• [TASK STATEMENT]
Search the entries for the word "agent" and pull out each line that has it.

---------- STORED DATA ----------

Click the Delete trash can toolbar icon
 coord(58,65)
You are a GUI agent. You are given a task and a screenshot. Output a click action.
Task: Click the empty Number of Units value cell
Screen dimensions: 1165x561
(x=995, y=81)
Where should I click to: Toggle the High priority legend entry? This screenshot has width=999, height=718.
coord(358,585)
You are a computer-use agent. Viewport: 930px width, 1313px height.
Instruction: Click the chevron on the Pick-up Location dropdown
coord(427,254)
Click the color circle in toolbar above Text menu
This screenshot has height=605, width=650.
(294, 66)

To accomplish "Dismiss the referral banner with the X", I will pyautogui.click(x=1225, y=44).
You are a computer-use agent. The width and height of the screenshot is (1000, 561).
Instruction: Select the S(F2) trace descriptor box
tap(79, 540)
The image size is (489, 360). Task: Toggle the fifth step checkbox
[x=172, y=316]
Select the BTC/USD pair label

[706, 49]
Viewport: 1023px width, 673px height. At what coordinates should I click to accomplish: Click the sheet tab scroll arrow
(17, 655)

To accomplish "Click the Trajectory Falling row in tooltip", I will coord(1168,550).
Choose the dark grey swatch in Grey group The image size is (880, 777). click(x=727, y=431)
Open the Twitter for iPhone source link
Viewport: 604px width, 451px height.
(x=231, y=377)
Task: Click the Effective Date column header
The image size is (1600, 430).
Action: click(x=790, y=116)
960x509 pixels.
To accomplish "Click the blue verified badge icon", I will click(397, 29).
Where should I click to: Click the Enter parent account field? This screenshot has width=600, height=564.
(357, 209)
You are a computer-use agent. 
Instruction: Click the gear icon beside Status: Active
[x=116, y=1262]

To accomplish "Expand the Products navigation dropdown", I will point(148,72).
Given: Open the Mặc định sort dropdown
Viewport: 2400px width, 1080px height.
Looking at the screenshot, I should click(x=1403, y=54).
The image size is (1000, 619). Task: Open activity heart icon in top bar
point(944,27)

----------

• [OUTPUT FOR THIS EXERCISE]
You are a GUI agent. You are given a task and a screenshot. Output a click action.
You are a computer-use agent. Viewport: 930px width, 1313px height.
You are a computer-use agent. The width and height of the screenshot is (1000, 561).
You are a computer-use agent. 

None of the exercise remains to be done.